"sgorman" == <sgorman1@gmu.edu> writes:

> Also it might be easier to calculate transition

> probabilities by summing across the rows of the adjaceny

> matrix then dividing the row components by the sum.

I'm not sure that that works. That would cause systems not

adjacent to i to contribute to the probability that a packet goes from

i to j in one step, if I understand correctly. There is also a

hidden imbedded Markov chain in my formulation.

Firstly, to avoid confusion with terminology, i am using:

A_i - adjacency density vector -- the number of systems adjacent

to i.

C_ij - connectivity matrix -- representing presence or absence of an

interconnect between i and j as a 1 or 0. C_ij does not

represent a Markov process.

P_ij - transition probability matrix -- probability that a packet, now

in i will end up in j next.

We have,

A_i = Sum_j C_ij

In making P_ij, i think it is necessary to calculate according to the

number of interconnections of j -- how big the neighbour is. This

looks right intuitively: if i is a smaller, local isp or an non-isp

organization they will tend to have a few upstream providers and maybe

some private peering. The upstreams will tend to be more heavily

interconnected and peered and their component of A_i will be larger

than that of the private peering, or more of your packets will go

to an upstream than to your peers.

The assumption may or may not be valid; it is difficult to know

without actual traffic statistics for a good sample of links on the

internet. If we had a close complete data set of traffic statistics

for the internet measured at the same instant, it would be possible to

calculate the P_ij directly:

pps on link connecting i and j

P_ij = ------------------------------

total pps leaving i

but this data is not available available in general.
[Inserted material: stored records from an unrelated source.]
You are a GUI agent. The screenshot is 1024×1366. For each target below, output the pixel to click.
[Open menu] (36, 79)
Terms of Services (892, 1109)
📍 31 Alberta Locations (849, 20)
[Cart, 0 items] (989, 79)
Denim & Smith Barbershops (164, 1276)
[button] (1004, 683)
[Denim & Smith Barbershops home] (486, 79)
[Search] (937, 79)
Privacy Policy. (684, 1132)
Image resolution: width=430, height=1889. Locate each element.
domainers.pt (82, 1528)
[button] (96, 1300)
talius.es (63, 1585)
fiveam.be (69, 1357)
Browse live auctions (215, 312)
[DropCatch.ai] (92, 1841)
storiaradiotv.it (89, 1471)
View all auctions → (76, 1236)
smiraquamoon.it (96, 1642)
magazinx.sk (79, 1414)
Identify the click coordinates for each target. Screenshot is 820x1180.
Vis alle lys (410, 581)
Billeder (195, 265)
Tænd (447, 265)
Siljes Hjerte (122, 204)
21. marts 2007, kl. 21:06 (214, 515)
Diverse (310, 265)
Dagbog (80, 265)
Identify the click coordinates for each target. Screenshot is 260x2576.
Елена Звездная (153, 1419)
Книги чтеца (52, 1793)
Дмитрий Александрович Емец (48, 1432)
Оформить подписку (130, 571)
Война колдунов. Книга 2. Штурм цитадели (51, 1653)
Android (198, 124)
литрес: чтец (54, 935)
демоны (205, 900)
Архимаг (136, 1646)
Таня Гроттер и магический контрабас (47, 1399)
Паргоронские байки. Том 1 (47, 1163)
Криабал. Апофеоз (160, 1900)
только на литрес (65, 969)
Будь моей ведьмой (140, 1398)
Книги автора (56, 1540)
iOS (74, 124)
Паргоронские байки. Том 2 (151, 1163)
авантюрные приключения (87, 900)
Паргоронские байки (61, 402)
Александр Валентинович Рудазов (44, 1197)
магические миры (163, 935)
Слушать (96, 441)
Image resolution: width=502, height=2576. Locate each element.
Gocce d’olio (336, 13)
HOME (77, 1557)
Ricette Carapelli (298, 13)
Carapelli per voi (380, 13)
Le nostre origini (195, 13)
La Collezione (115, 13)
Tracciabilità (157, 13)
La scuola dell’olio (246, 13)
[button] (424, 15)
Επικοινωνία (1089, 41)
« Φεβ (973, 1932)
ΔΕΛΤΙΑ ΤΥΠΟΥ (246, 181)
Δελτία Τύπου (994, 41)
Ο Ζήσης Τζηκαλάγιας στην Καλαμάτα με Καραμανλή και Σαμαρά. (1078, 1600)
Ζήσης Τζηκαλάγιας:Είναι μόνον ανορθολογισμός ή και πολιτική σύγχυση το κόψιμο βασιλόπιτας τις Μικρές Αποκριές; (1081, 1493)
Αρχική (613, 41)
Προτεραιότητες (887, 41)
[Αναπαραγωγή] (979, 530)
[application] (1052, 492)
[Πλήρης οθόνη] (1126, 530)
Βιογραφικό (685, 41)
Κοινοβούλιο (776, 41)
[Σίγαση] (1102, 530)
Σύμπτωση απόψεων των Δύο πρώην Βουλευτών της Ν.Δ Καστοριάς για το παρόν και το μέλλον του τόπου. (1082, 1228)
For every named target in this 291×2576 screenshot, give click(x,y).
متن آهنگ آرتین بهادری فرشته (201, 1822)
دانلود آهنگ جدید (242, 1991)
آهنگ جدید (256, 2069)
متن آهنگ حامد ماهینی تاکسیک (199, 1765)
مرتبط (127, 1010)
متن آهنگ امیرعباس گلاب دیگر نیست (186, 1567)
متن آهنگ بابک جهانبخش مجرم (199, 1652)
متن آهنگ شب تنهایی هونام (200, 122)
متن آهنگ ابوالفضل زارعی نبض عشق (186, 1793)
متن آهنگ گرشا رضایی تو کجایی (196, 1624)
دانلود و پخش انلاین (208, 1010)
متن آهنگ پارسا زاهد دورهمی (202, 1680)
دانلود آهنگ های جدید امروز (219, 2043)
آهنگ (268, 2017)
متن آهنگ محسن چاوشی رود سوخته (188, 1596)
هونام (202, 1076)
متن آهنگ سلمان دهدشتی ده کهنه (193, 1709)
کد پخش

(aside: I belive that because of the scoping property of Little's

Formula this approach would also be valid for analyzing packet flow

within an AS where i and j represent each router indexed

arbitrarily)

Consider

C_ij A_j

P_ij = lambda_i --------------

Sum_k C_jk A_k

Sum_k C_ij C_jk

= lambda_i ---------------------

Sum_k Sum_l C_jk C_kl

where lambda_i is a normalizing factor appropriate to make the sums

across each row of P_ij equal to 1.

The product of C_ij with A_j is necessary since we don't want to take

into account the adjacency density of ASj if we are not connected to

it -- it doesn't matter how big it is, if i is not connected to j, a

packet has zero chance of making the transition directly. This is

taken care of by the fact that C_ij == 0 in that instance.

Likewise the right inner product of C_jk with A_k in the denominator

is necessary for the same reason, except now two hops out. Non

existent links are never taken into account in calculating the

transition probabilities.

You might say that the numerator is skewed towards the current state,

and the denominator is skewed towards the next state. This suggests

that there is an implicitly imbedded Markov chain -- the denominator

used in calculating the probability of going in one step from i to j

takes into account information about what will happen after at the

next step when it leaves j.

-w